Ano sem fim. Por Gilberto Maringoni

Atualizado em 1 de janeiro de 2020 às 10:24
Jair Bolsonaro saúda o povo depois de receber a faixa presidencial. Foto: Marcelo Camargo/Agência Brasil

Publicado originalmente no perfil de Facebook do autor

ANO SEM FIM

ZUENIR VENTURA teve uma boa sacada no título de “1968, o ano que não terminou”. A situação aberta com o crescimento nos protestos estudantis, insatisfações no mundo da cultura, fim da recessão 1965-66 e edição do AI-5 – o golpe dentro do golpe – se prolongaria por vários anos. A vitória da linha dura, o fechamento do regime, a censura oficializada, o equívoco monumental da luta armada, a tortura como política de Estado e o crescimento acelerado do “milagre” são decorrências de um ano intrincado. Aquela conjuntura – tudo indica – se fecharia apenas em 1974, com a esmagadora vitória do MDB nas eleições e com os primeiros sintomas de crise econômica.

A cronologia de calendário estabelece períodos de voltas da Terra – não a plana! – em torno do sol e serve para nos organizarmos em função do ano fiscal, da progressão escolar, do tempo biológico da existência e de planejamentos da vida cotidiana.
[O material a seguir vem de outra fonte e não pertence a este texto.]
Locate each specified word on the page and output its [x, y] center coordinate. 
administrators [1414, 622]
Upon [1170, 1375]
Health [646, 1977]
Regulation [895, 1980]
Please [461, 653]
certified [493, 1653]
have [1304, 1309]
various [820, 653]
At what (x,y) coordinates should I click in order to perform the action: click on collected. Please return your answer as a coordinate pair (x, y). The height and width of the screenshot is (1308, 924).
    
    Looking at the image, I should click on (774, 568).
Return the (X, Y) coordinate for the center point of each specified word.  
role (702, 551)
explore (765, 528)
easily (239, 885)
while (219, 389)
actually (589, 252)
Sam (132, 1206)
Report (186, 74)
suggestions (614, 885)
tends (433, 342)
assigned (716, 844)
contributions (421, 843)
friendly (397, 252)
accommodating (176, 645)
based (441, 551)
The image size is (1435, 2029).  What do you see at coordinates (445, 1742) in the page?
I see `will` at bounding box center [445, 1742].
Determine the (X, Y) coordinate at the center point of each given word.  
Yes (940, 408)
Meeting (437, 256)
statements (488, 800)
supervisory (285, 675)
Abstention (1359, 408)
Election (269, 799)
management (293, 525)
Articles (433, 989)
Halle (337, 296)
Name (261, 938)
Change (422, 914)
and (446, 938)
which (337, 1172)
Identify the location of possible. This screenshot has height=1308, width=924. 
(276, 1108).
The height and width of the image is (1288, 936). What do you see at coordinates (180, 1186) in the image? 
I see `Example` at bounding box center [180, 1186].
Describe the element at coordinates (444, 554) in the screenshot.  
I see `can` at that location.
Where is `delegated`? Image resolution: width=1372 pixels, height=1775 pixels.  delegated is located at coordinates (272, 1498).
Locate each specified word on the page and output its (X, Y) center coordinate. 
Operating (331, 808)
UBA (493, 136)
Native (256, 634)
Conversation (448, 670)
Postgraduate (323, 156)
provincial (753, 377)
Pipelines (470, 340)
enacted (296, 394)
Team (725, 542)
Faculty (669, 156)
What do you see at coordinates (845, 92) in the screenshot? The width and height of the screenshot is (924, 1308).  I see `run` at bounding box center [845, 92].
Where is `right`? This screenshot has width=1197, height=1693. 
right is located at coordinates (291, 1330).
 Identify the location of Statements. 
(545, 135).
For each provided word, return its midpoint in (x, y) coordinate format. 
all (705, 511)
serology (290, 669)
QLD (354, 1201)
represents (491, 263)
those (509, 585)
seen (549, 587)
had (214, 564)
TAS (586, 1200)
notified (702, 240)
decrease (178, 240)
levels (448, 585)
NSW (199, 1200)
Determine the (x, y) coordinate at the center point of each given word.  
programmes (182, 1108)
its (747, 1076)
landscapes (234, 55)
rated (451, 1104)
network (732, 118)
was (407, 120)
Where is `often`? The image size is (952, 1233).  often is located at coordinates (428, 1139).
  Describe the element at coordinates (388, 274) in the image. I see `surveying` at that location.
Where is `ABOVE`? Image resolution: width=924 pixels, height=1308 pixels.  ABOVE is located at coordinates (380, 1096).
Mas é falho para classificar processos históricos.

LENIN CAPTOU ISSO ao definir o tempo político. Segundo ele, as crises revolucionárias são períodos em que os dias parecem meses e os meses parecem anos, tais as reviravoltas operadas em exíguos segmentos de tempo, em conjunturas muito específicas.

Hobsbawm classificava o século XX como “curto”. O século político, em sua concepção, começara com a deflagração da I Guerra, em 1914, e terminaria em 1991, com o fim da URSS. Os dois marcos expressam alterações em camadas tectônicas da correlação de forças planetárias e seriam mais úteis para se entender o que foi esse trecho da história contemporânea do que os limites quase aritméticos 1900-2000.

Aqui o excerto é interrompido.